Sunday, January 18, 2009

Self-Absorbed

For some reason, I've found it extremely difficult to log onto this page. I can't seem to wrap my head around writing something somewhat funny about nothing at all. Maybe it's because the big bad job is not so bad at the moment. Maybe it's because I've run out of things to talk to you about without being repetitive - which I have been on more than one occasion already, anyway. It feels like my posts have been redundant at best. And I don't like being boring, or redundant, or anything resembling myself in the virtual little world I've built myself here. This is the one place where I can highlight the more entertaining bits of life without having to pass through the mundane as well. Now there aren't even any funny bits to post here. 

Not that I'm unhappy. Nor am I depressed to any extent. Life is comfortable. That's just it. It is nothing out of the ordinary. I don't really want to write about ordinary without it being uplifting somehow. My recent posts haven't been uplifting - aside from the links to comedic sketches that aren't even mine to receive any credit for. 

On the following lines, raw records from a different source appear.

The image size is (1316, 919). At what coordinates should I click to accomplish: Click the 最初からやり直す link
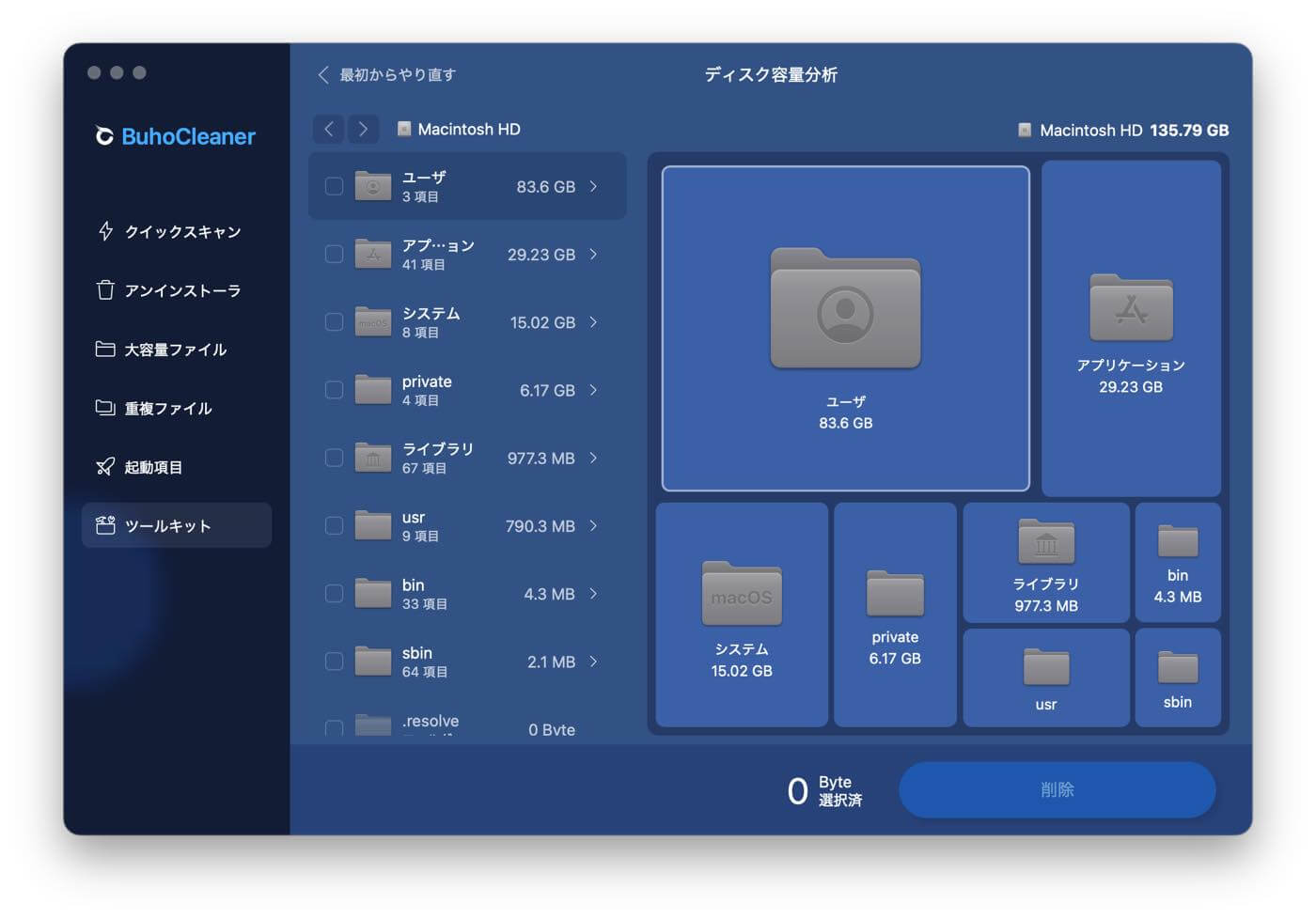(x=396, y=74)
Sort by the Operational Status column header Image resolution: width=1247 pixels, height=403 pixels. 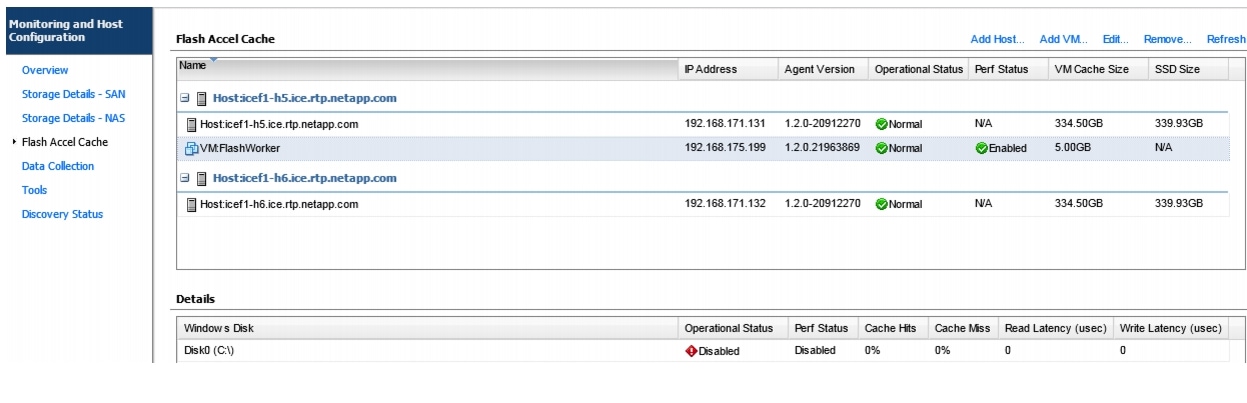tap(918, 69)
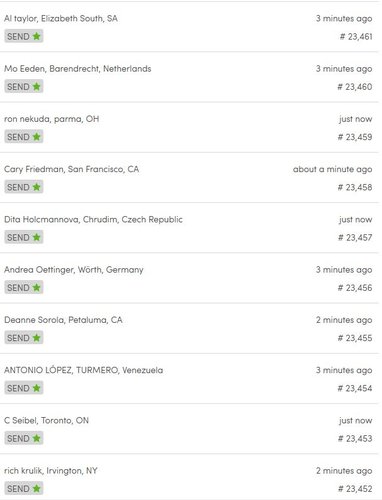
Task: Click name Mo Eeden, Barendrecht, Netherlands
Action: 78,69
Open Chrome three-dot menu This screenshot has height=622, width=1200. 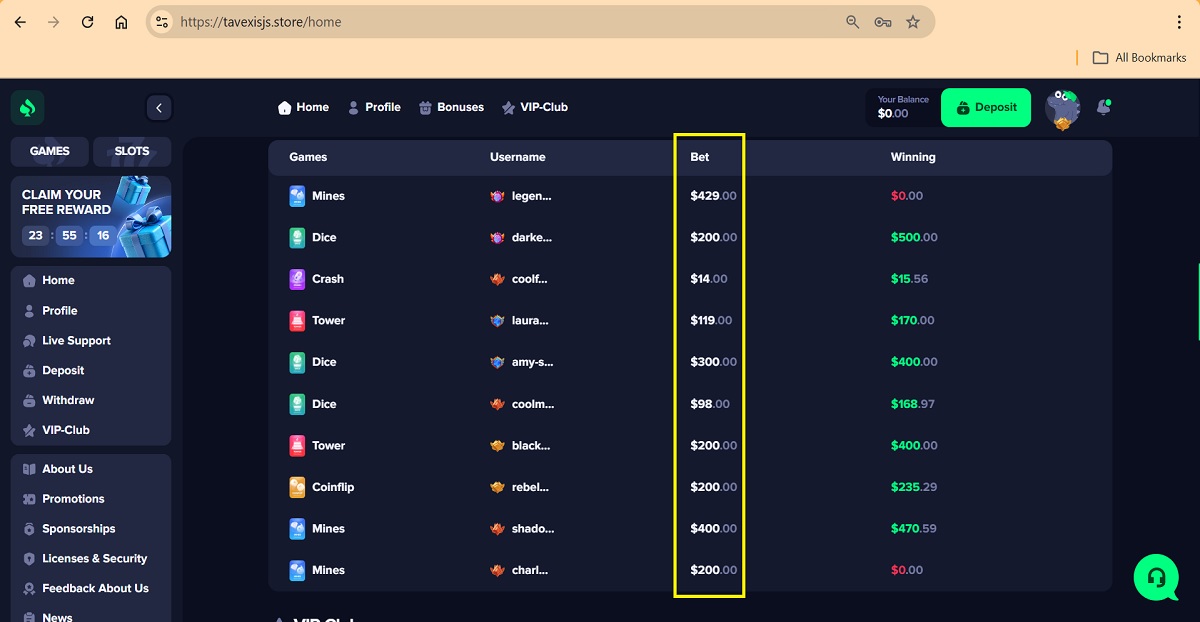(x=1179, y=22)
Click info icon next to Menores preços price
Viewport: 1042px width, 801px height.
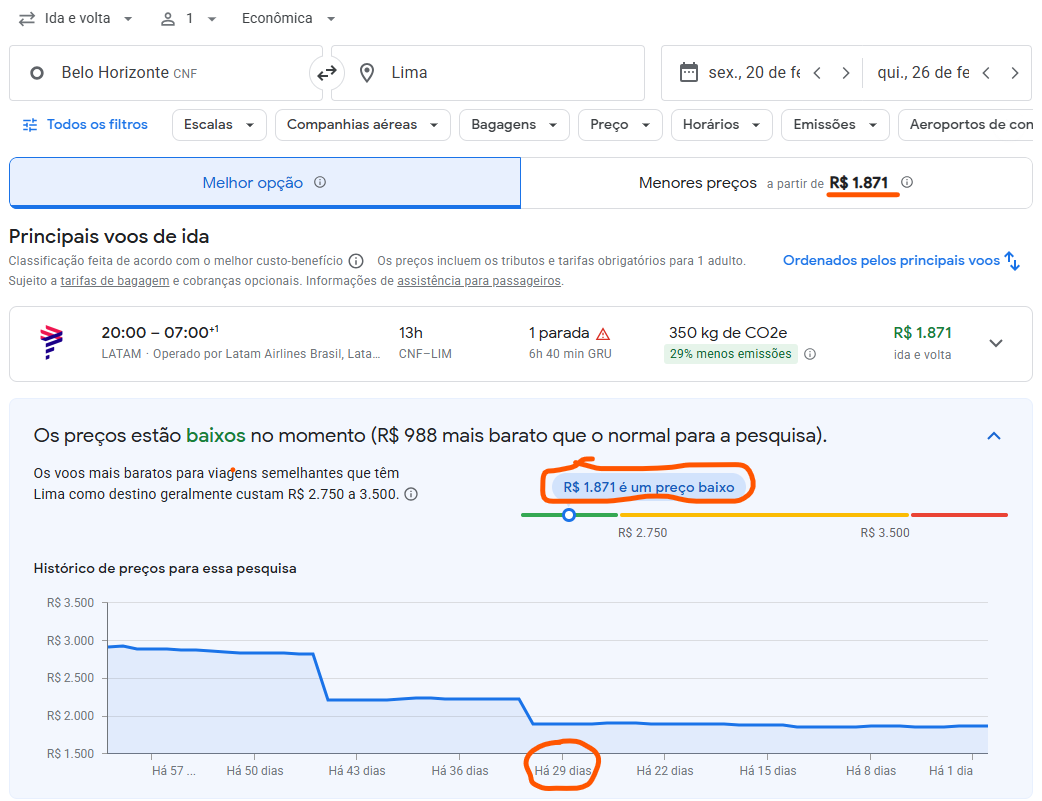[x=907, y=183]
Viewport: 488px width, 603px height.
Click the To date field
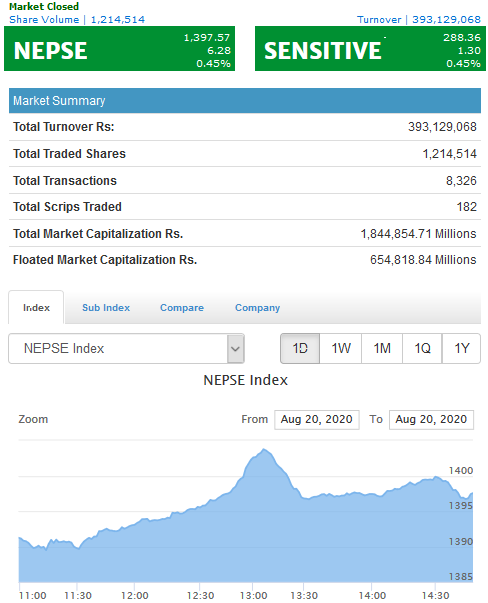431,419
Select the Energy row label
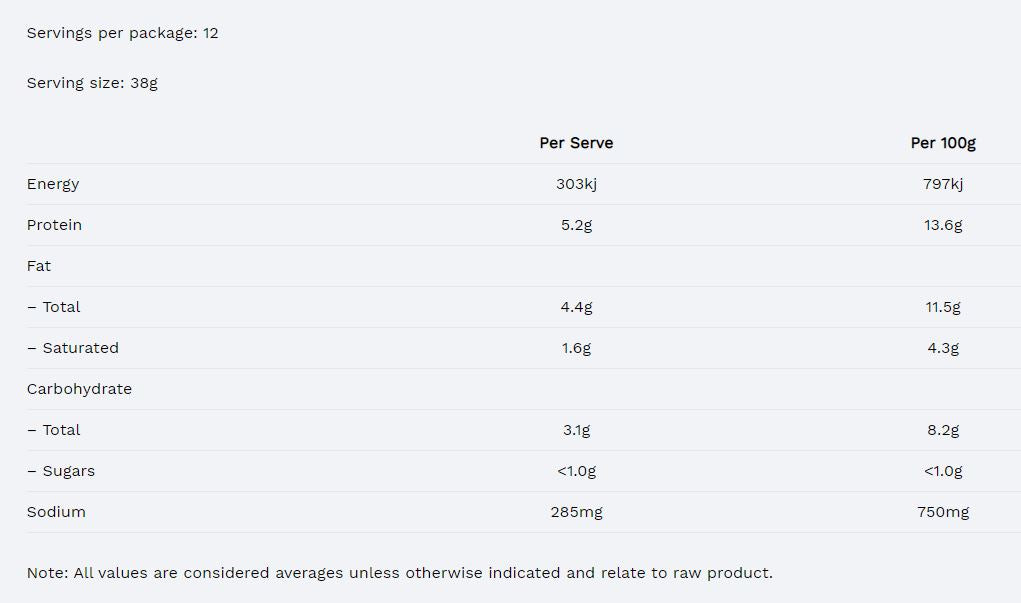 [x=53, y=184]
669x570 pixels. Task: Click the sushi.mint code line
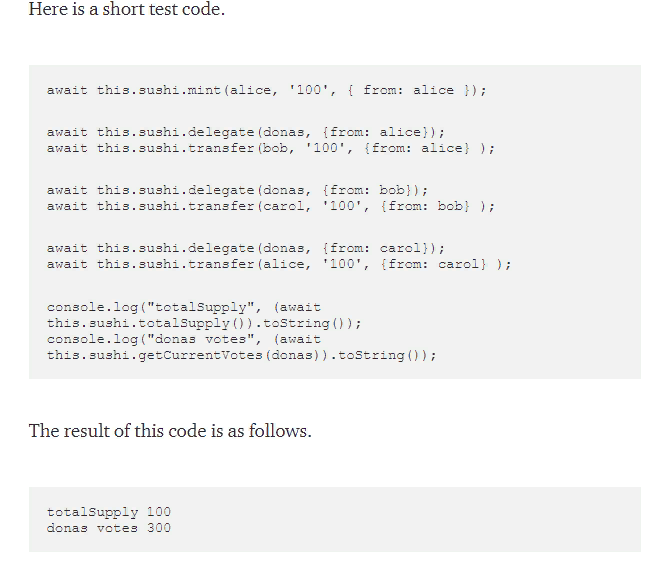click(x=266, y=90)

Even with life changing, everything continues to be the same. People come and go, and its like their presence had no impact. They are seldom remembered or missed. You're here, great; you're not, doesn't make a difference. Drama erupts and is eventually resolved. I'm not better or worse off because of it. Some days are good, others are bad. At the end of the day, I go to bed the same as I'd gotten up. Content, normal, comfortable. I have no drive or reason to change, even though I know I should. I believe I can do a lot more. I am certain I can become so much more than the path I am currently on will allow me to be. Yet I have no reason other than that arbitrary belief to change. Am I obligated to shake my life up purely on the basis of some self-awareness of potential? Why risk it?